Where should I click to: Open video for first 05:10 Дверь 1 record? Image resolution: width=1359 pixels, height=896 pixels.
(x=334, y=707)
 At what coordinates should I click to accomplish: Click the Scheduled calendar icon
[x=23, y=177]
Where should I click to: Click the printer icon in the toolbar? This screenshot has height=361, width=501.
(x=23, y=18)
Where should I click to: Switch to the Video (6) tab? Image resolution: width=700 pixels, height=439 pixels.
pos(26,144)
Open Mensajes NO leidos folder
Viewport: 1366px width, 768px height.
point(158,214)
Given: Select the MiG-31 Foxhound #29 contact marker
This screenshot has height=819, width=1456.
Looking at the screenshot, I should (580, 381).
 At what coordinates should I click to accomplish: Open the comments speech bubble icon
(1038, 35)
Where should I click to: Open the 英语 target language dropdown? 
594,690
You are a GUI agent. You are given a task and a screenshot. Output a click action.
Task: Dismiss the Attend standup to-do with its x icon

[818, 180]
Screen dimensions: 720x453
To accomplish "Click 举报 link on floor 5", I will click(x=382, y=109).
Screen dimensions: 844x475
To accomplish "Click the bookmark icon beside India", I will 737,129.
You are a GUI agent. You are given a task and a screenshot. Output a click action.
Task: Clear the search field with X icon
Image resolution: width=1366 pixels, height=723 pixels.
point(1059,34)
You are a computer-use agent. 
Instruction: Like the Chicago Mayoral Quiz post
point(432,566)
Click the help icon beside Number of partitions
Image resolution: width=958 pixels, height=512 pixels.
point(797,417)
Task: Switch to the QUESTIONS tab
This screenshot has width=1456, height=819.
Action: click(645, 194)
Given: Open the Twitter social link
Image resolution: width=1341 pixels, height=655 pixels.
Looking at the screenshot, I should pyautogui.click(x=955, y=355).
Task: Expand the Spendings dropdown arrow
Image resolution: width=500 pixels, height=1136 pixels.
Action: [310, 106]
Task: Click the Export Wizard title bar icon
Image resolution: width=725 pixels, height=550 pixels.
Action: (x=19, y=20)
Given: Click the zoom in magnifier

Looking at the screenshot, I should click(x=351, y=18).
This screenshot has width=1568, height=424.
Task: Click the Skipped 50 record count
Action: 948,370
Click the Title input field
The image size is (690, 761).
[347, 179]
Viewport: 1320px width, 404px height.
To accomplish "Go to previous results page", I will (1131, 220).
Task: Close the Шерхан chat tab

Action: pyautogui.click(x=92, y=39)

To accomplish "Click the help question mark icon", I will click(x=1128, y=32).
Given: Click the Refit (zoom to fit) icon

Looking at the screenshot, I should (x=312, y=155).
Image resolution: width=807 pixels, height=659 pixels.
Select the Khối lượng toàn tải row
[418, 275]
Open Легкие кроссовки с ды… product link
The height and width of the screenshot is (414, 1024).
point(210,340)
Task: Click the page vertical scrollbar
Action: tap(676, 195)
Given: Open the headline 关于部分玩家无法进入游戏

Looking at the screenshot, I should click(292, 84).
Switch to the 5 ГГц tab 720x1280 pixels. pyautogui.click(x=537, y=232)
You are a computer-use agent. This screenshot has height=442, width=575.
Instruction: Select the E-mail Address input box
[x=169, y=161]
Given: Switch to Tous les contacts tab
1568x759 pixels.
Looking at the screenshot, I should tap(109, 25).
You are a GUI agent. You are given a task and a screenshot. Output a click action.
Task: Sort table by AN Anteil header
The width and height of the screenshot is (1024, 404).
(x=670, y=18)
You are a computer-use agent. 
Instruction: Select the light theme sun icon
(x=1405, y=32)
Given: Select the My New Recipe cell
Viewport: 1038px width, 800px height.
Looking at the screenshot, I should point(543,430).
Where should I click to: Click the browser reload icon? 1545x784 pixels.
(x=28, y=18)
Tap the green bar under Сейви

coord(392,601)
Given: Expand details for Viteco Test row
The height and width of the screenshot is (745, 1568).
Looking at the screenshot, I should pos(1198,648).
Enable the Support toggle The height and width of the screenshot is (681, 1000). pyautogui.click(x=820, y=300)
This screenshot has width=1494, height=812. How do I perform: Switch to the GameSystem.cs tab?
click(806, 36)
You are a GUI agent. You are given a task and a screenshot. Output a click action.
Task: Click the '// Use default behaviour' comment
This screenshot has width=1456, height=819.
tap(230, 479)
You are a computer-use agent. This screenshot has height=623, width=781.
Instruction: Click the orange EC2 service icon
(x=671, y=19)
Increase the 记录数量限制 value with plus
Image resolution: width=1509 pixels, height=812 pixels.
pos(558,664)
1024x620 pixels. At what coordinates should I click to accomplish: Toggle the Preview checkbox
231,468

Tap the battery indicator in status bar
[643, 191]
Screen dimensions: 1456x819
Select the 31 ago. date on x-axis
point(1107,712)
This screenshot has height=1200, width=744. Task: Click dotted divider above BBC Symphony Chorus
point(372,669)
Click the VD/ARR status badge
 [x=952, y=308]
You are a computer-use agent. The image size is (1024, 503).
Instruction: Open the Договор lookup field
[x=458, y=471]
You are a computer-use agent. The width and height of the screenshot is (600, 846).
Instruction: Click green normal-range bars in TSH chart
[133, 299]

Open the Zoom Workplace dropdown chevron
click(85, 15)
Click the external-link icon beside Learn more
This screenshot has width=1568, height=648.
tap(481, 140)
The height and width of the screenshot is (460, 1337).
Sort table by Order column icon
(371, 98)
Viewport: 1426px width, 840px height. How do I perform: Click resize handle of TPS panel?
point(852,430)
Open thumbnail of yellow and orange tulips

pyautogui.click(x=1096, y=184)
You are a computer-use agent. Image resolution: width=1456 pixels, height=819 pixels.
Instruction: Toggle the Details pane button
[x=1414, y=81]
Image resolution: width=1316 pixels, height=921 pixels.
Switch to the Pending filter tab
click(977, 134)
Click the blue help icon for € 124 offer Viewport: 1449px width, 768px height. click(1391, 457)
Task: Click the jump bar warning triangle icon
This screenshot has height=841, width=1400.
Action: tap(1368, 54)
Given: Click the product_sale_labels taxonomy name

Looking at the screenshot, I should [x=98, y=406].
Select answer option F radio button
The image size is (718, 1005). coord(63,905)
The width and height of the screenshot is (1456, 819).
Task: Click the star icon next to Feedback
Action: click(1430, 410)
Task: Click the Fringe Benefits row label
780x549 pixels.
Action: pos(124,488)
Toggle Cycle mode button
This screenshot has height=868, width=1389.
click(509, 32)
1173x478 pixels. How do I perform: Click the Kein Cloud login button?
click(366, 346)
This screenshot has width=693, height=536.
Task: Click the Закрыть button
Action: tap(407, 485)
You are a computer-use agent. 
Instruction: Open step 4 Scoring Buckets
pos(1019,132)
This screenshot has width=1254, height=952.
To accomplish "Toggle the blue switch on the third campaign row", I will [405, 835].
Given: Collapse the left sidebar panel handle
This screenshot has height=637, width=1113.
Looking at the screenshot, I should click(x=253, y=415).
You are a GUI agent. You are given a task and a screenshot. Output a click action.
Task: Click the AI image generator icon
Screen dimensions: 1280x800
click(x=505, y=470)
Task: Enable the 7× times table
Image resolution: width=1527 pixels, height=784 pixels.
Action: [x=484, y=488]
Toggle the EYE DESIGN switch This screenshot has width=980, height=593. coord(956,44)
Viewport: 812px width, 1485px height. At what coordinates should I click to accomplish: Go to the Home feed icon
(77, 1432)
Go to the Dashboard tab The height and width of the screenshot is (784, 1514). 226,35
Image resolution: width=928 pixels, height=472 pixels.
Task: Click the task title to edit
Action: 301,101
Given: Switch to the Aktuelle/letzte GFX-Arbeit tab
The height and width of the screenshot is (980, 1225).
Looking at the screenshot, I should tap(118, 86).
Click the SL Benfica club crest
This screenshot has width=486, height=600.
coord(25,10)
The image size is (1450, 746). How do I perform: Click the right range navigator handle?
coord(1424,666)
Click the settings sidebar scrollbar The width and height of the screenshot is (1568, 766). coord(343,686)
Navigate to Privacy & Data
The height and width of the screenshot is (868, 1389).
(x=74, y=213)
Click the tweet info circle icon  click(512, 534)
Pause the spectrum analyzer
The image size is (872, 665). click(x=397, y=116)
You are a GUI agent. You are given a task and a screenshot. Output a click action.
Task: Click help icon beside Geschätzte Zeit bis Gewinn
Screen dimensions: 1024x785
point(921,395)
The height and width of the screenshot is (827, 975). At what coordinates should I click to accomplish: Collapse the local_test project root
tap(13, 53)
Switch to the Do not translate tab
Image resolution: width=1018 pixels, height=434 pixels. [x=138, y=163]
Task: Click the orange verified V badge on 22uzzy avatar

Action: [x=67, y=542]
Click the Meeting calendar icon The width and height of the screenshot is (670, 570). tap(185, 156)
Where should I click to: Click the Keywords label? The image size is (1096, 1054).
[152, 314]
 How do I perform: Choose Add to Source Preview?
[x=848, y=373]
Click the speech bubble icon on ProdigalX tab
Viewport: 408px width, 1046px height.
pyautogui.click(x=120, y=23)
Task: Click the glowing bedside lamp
+---+
(WHAT IS NEEDED): Revise the items starting with the line containing "Where should I click to: Switch" and continuing through the line containing "point(158,214)", replacing "folder" with "mailbox" and leaving everything else unchanged. Give only those lines.

(THE RESPONSE):
Where should I click to: Switch to the Video (6) tab? Image resolution: width=700 pixels, height=439 pixels.
pos(26,144)
Open Mensajes NO leidos mailbox
Viewport: 1366px width, 768px height.
point(158,214)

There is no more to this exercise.